### Excerpted passage
AI Agents for Precision Medicine
Development of an LLM abstraction layer to accelerate AI agent research and development in precision medicine and personalized nutrition.
The Challenge
Research teams needed to rapidly experiment with different LLMs and providers, but each change required significant code rewrites and re-optimization of prompts and contexts.
The Solution
Creation of a software abstraction layer enabling provider and LLM-agnostic AI agent development, with hybrid AWS and Neo Cloud infrastructure for flexible hosting.
Client Profile
The Metabolic Intelligence Lab is a research center at the Catholic University of the Sacred Heart, led by a team of excellent researchers with numerous publications featuring extremely high cite scores.
The laboratory conducts cutting-edge research in the metabolism sector, aiming to understand its mechanisms from cellular dynamics to the functioning of the entire organism.

### Raw data
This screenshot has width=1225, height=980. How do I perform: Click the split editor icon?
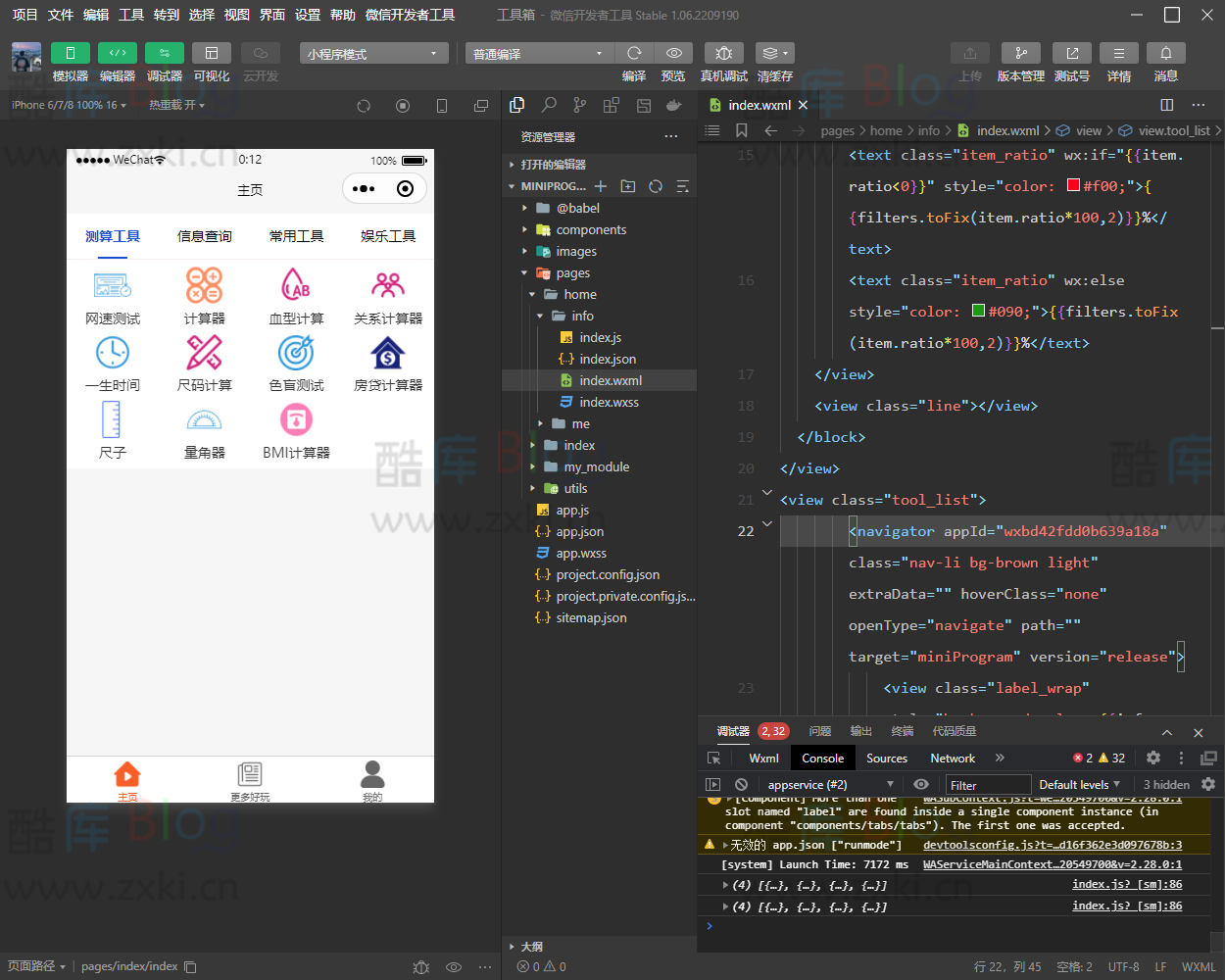point(1166,105)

### Work to complete
1 - From the precision medicine case study, echo the text starting at "The Challenge" and ending at "the entire organism.".
2 - Condense the paragraph in the precision medicine case study that begins "The Metabolic Intelligence Lab is a research center" into a single shorter sentence that keeps its main facts.

### Solutions
1 -
The Challenge
Research teams needed to rapidly experiment with different LLMs and providers, but each change required significant code rewrites and re-optimization of prompts and contexts.
The Solution
Creation of a software abstraction layer enabling provider and LLM-agnostic AI agent development, with hybrid AWS and Neo Cloud infrastructure for flexible hosting.
Client Profile
The Metabolic Intelligence Lab is a research center at the Catholic University of the Sacred Heart, led by a team of excellent researchers with numerous publications featuring extremely high cite scores.
The laboratory conducts cutting-edge research in the metabolism sector, aiming to understand its mechanisms from cellular dynamics to the functioning of the entire organism.

2 - The Metabolic Intelligence Lab, a research center at the Catholic University of the Sacred Heart, is led by excellent researchers with many publications featuring extremely high cite scores.